It depends on the type of contract, but usually the wet ink signing must usually take place at a given date in a given place. However more often than not you can give a power of attorney to the lawyers representing you and they usually sign together.
However, a contract is only valid and enforceable if both parties have signed it (and if no clauses are illegal of course).
So if De Gea signed it on his side, but the club hasn’t yet, technically the renewal isn’t effective yet and the club can change its mind about this or that clause.
It’s not a common situation though as it’s bad for business relationships (you’re only as good as your word) but nothing illegal the way I ser it
I can't speak to the procedural requirements of contract law in the UK, but as a general practice digital signatures are now commonly accepted as binding in the US and I see no reason why that wouldn't be the case in the UK as well. Under general principles of contract law, if an offer is made and accepted a contract is entered into. It would be highly irregular for an offer in good faith to be made without a signature of the party making the offer on the document itself that only requires a signature of the accepting party to sign. If in fact an actual contract offer was by Manchester United Football Club it had to have been an offer in writing and affixed with a signature by the officer (a US term, probably not the UK term) of the organization -- in this case, a football club -- with the legal authority to sign player contracts.
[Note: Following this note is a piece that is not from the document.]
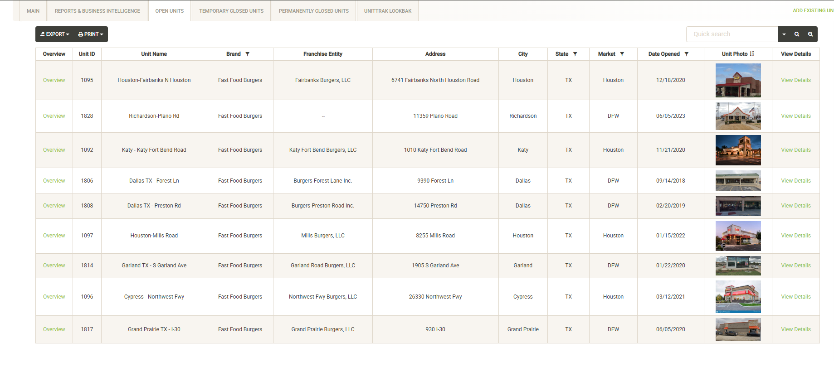Image resolution: width=834 pixels, height=367 pixels.
Task: Click the Cypress Northwest Fwy unit photo
Action: 738,297
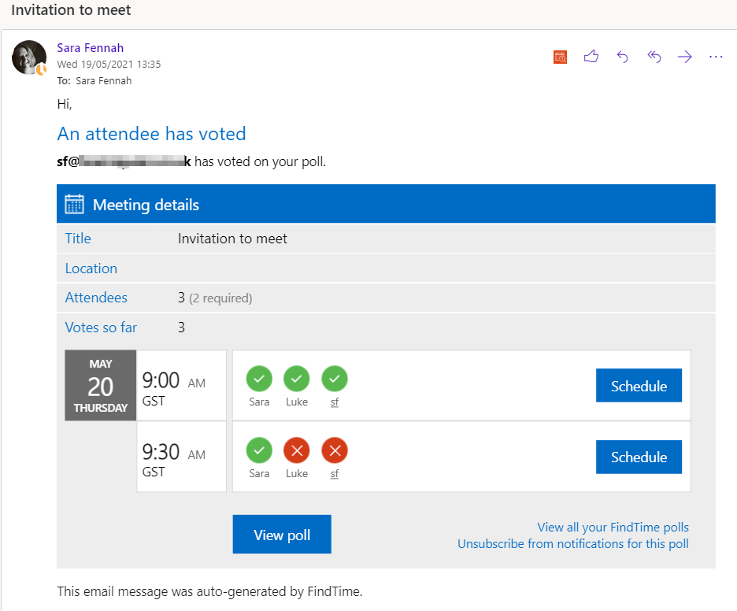
Task: Click sf's red X for 9:30 AM
Action: tap(335, 450)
If on the other hand, a document that represents a good faith offer by the club was presented to the player that did not have the signature of the officer the organization right off the bat that is completely out of order and De Gea had every right to sat WTF is this shite? (De Gea critics could well respond WTF was the Benrhama goal or the second Gundogan goal all about?) The organization would do this -- that is, withhold from affixing a signature to the contract it offered -- only if it had always planned on withdrawing the offer to the player in the event he actually signed it. Which would be a disgraceful play by the club. In this case what I'm reading online is that De Gea accepted the offer with his signature but that after he affixed signature to the contract that the club immediately withdrew its offer that it never signed when it made the offer. An appalling and disgraceful treatment of the player, whatever one thinks of his performances over the last month or the last decade.
Re the other points re a given date and a given place, a contract may include such stipulations -- that the offer is only an offer until X date and that if it is to be a binding contract it must be signed at a specific location such as Old Trafford, but as a general principle of contract law a contract can be binding if the contract itself is signed by both parties at their leisure.